JP-A-9-104288 Japanese Patent Laid-Open No. 2004-210127

  However, a desired light distribution pattern cannot be obtained if the reflecting device is arranged out of a predetermined position when the vehicular lamp is assembled. Since the vehicular lamp incorporating such a reflection device cannot be mounted on the vehicle as it is, it is necessary to replace the reflection device with another reflection device or to shift the reflection device to a predetermined position. There is a risk of increased costs due to increased work.

  This invention is made | formed in view of such a condition, The place made into the objective is to provide the technique which adjusts the position of the reflective apparatus in a vehicle lamp.

  In order to solve the above-described problems, a vehicular lamp according to an aspect of the present invention includes a light source, a projection lens, and a reflection lens that is disposed behind the projection lens and selectively reflects light emitted from the light source to the projection lens. An apparatus, a plate on which the reflecting device is fixed to the mounting surface, a support member that supports the plate and the projection lens, the projection lens and the plate can be fixed to the support member, and the projection lens and the plate And an adjustment mechanism capable of adjusting the relative position of

  According to this aspect, the relative position between the plate and the projection lens can be adjusted by the adjusting mechanism even when the reflecting device is fixed by being shifted from a desired position on the mounting surface of the plate. Therefore, the plate itself in which the reflecting device is fixed to the mounting surface can satisfy the desired characteristics as a vehicular lamp even if the part does not satisfy the desired characteristics.

  The adjustment mechanism may be configured to be able to rotate the plate in the rotation direction around the optical axis of the projection lens. As a result, even when the reflecting device is displaced in the rotational direction around the optical axis of the projection lens with respect to the desired position of the plate, when the reflecting device is incorporated into the vehicle lamp, the relative relationship between the projection lens and the reflecting device is reduced. Therefore, desired characteristics can be satisfied as a vehicular lamp.

  The light source may be fixed at a predetermined position of the support member. Thereby, not only the relative position of a plate and a projection lens but the precision of the relative position of a plate and a light source can be improved.

  The support member may be a member manufactured by integral molding. Thereby, the precision of the relative position of a plate, a projection lens, and a light source further improves.

  The reflection device may have a micromirror array arranged in a matrix. Each mirror element of the micromirror array has a first reflection position that reflects the light emitted from the light source toward the projection lens so as to be effectively used as part of a desired light distribution pattern, and the light emitted from the light source. You may be comprised so that switching to the 2nd reflective position which reflects so that light may not be utilized effectively is possible.

  According to the present invention, the position of the reflection device in the vehicular lamp can be adjusted.

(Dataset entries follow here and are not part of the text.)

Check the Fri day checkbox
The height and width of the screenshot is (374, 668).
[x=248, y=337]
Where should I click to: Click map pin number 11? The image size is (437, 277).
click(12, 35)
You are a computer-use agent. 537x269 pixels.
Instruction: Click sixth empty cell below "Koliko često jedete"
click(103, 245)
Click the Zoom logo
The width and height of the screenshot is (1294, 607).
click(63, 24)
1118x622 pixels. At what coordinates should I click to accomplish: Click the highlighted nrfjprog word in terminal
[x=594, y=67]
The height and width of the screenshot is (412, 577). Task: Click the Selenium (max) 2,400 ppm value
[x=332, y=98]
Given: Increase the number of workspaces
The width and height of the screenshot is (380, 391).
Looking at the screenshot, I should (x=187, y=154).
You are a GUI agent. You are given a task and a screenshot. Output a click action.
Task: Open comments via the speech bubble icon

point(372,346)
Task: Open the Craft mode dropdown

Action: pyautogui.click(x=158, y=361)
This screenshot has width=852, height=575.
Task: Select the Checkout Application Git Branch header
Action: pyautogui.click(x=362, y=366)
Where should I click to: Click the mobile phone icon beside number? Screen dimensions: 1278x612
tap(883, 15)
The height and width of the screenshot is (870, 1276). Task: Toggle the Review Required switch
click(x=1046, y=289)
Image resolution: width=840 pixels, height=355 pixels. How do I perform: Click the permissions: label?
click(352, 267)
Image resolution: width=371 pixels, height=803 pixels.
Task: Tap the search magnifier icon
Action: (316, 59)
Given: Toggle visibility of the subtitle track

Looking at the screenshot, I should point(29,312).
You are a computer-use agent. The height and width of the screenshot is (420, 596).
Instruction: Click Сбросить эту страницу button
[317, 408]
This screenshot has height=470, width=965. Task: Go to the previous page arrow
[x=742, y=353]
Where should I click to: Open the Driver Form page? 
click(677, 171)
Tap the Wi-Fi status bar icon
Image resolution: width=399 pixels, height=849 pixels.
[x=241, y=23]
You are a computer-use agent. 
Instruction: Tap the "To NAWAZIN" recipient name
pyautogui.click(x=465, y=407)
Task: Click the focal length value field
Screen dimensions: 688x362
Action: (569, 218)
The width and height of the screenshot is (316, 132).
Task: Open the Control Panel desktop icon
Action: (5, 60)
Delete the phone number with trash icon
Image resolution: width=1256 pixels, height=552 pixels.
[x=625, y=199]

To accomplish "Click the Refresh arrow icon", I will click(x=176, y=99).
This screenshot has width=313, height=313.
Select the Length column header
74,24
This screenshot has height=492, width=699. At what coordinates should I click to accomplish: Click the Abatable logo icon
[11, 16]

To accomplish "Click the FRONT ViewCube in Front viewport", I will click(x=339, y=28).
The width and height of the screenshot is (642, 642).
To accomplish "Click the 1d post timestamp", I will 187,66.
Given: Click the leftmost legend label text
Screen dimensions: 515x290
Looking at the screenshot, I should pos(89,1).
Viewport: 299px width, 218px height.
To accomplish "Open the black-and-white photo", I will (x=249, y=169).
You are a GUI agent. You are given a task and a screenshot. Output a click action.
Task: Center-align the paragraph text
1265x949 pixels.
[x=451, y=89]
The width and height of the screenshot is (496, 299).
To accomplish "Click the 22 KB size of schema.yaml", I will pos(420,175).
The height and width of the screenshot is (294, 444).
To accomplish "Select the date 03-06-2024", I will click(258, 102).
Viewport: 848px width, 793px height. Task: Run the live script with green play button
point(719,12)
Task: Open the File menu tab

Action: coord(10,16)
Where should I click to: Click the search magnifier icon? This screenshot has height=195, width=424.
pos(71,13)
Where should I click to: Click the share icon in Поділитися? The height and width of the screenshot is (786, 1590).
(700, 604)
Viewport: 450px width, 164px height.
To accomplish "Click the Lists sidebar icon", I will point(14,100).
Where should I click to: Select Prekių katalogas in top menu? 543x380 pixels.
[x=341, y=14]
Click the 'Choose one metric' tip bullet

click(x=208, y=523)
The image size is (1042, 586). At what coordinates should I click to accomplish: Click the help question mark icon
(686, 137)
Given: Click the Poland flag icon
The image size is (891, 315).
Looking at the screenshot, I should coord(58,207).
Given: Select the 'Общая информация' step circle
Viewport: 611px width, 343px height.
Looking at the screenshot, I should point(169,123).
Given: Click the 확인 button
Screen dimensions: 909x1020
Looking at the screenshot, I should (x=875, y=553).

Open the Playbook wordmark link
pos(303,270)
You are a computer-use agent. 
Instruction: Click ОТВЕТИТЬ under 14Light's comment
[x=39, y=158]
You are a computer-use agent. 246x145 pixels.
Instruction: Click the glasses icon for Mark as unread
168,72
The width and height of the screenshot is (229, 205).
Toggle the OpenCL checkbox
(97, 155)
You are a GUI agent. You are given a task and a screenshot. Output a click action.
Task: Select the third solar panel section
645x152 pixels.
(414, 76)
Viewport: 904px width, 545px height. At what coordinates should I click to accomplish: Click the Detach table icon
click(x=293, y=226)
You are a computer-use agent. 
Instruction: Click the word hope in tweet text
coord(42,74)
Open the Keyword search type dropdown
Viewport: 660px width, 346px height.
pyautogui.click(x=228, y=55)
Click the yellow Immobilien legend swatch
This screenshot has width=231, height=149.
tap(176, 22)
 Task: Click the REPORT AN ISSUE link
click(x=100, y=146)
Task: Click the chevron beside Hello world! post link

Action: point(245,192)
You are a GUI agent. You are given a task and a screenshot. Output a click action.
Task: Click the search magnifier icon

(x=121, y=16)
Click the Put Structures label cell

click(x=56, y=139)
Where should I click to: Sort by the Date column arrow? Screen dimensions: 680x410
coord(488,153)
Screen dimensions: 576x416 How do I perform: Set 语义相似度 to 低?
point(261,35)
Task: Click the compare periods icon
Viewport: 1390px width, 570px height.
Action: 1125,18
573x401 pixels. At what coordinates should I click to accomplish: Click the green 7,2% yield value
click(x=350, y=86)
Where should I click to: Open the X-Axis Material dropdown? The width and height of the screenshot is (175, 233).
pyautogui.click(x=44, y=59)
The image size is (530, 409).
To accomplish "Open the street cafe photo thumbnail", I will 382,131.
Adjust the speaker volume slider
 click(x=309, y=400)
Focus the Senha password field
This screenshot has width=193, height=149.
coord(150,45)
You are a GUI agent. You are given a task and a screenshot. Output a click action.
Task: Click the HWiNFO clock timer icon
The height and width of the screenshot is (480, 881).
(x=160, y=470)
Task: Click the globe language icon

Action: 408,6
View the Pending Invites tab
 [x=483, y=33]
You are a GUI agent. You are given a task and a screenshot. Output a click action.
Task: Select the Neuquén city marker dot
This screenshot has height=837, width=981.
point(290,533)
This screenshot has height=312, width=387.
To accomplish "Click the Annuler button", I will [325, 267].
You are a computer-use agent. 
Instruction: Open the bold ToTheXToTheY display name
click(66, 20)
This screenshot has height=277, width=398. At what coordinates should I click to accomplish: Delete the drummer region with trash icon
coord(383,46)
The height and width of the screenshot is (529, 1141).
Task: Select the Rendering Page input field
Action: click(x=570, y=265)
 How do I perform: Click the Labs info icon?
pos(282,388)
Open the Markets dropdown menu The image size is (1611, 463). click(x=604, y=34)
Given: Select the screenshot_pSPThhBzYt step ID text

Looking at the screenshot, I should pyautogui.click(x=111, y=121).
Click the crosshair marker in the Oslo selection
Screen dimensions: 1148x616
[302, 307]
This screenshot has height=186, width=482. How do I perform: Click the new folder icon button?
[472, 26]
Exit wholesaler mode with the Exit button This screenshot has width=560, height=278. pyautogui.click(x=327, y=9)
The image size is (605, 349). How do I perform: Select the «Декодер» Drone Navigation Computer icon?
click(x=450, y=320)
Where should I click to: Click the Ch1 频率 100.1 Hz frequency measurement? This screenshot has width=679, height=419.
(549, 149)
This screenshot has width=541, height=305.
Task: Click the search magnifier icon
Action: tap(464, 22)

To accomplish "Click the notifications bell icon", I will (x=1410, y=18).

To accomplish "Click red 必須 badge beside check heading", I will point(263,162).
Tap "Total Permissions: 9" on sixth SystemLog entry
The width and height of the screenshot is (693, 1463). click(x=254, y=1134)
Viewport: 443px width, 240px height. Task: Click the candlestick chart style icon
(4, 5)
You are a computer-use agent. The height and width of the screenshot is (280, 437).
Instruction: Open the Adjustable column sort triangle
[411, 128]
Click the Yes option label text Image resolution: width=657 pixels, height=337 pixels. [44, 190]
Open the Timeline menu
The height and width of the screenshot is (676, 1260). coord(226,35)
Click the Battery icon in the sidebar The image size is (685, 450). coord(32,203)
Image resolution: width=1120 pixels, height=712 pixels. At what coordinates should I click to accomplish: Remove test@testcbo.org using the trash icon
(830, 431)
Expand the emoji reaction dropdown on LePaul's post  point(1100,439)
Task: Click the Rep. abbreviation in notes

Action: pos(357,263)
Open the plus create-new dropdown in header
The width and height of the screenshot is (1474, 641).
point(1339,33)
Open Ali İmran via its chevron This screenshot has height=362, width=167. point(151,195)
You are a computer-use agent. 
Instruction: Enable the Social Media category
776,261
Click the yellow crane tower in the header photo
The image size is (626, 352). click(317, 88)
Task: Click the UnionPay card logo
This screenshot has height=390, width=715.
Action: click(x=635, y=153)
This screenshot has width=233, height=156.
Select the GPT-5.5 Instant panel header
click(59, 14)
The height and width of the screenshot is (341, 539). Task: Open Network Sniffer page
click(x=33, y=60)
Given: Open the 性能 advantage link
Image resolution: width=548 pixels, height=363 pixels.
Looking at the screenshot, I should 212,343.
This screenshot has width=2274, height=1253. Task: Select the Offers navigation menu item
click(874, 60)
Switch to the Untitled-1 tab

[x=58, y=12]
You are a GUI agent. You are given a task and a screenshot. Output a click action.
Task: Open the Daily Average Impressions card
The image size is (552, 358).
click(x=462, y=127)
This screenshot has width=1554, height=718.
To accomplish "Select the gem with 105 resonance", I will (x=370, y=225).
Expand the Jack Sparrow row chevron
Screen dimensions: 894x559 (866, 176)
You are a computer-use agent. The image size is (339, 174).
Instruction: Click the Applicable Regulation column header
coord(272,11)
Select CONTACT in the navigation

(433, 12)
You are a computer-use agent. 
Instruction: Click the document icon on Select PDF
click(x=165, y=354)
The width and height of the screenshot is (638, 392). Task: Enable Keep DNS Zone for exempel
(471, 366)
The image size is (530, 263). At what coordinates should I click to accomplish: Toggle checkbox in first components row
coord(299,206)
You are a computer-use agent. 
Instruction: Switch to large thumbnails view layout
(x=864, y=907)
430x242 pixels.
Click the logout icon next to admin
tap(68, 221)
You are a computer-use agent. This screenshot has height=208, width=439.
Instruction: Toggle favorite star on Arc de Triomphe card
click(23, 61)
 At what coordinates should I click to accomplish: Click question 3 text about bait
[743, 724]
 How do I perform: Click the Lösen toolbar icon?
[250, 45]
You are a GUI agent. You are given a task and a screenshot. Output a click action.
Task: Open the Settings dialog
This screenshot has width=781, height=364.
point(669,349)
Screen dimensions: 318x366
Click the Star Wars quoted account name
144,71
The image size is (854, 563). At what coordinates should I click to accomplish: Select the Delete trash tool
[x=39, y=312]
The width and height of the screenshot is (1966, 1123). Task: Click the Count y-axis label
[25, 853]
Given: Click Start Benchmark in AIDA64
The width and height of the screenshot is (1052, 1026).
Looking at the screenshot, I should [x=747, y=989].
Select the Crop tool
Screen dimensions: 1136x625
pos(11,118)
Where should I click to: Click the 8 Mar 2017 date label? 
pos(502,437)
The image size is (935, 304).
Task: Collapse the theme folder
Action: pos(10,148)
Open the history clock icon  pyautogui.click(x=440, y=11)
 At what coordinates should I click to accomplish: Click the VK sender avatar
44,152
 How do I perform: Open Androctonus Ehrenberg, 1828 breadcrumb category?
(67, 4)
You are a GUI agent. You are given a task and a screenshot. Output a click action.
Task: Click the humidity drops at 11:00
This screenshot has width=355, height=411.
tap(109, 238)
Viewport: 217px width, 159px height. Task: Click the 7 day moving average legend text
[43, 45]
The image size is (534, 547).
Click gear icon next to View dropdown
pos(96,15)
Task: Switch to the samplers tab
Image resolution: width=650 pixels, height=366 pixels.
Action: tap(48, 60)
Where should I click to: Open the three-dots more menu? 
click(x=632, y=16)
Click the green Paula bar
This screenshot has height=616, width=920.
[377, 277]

1 is a perspective view of a vehicle lamp according to a first embodiment. It is a disassembled perspective view of the vehicle lamp which concerns on 1st Embodiment. It is a side view of the vehicular lamp concerning a 1st embodiment. It is a front view of the vehicular lamp concerning a 1st embodiment. It is AA sectional drawing of the vehicle lamp shown in FIG. It is a rear view of the vehicular lamp concerning a 1st embodiment. It is a disassembled perspective view of the vehicle lamp which concerns on 2nd Embodiment. FIG. 8A is a rear view of a plate used in the vertical adjustment mechanism according to the third embodiment, and FIG. 8B is a horizontal adjustment according to a modification of the third embodiment. It is a rear view of the plate used for a mechanism. FIG. 9A is a front view illustrating a schematic configuration of an example of the reflecting device, and FIG. 9B is a cross-sectional view taken along the line BB of the reflecting device illustrated in FIG.

  The present invention will be described below based on preferred embodiments with reference to the drawings. The same or equivalent components, members, and processes shown in the drawings are denoted by the same reference numerals, and repeated descriptions are omitted as appropriate. Further, the embodiments do not limit the invention but are exemplifications, and all features and combinations thereof described in the embodiments are not necessarily essential to the invention.

(First embodiment)
FIG. 1 is a perspective view of the vehicular lamp according to the first embodiment. FIG. 2 is an exploded perspective view of the vehicular lamp according to the first embodiment. FIG. 3 is a side view of the vehicular lamp according to the first embodiment. FIG. 4 is a front view of the vehicular lamp according to the first embodiment. 5 is a cross-sectional view of the vehicular lamp shown in FIG. 4 taken along the line AA.

  The vehicular lamp 10 according to the first embodiment is used for a vehicular headlamp, for example. The vehicular lamp 10 includes a light source 12, a condensing member 14, a reflector 16, a reflection device 18, a plate 20 on which the reflection device 18 is fixed to a mounting surface 20a, a projection lens 22, a plate 20, and a projection lens. The support member 24 that supports the support member 24, the heat radiating member 26 connected to the support member 24, the projection lens 22 and the plate 20 can be fixed to the support member 24, and the projection lens 22 and the plate 20 And an adjusting mechanism 28 capable of adjusting the relative positions of the two.

  As the light source 12, a semiconductor light emitting element such as an LED (Light emitting diode), an LD (Laser diode), an EL (Electroluminescence) element, a light bulb, an incandescent lamp (halogen lamp), a discharge lamp (discharge lamp), or the like can be used. . The condensing member 14 is configured to be able to guide most of the light emitted from the light source 12 to the reflecting surface 16a of the reflector 16 (see FIG. 5). As the condensing member 14, for example, a reflecting mirror whose inner surface is a predetermined reflecting surface, a bullet-shaped solid light guide, or the like is used. In addition, when the light radiate | emitted from the light source 12 can be guide | induced directly to the reflective surface of the reflection apparatus 18, it is not necessary to use a condensing member.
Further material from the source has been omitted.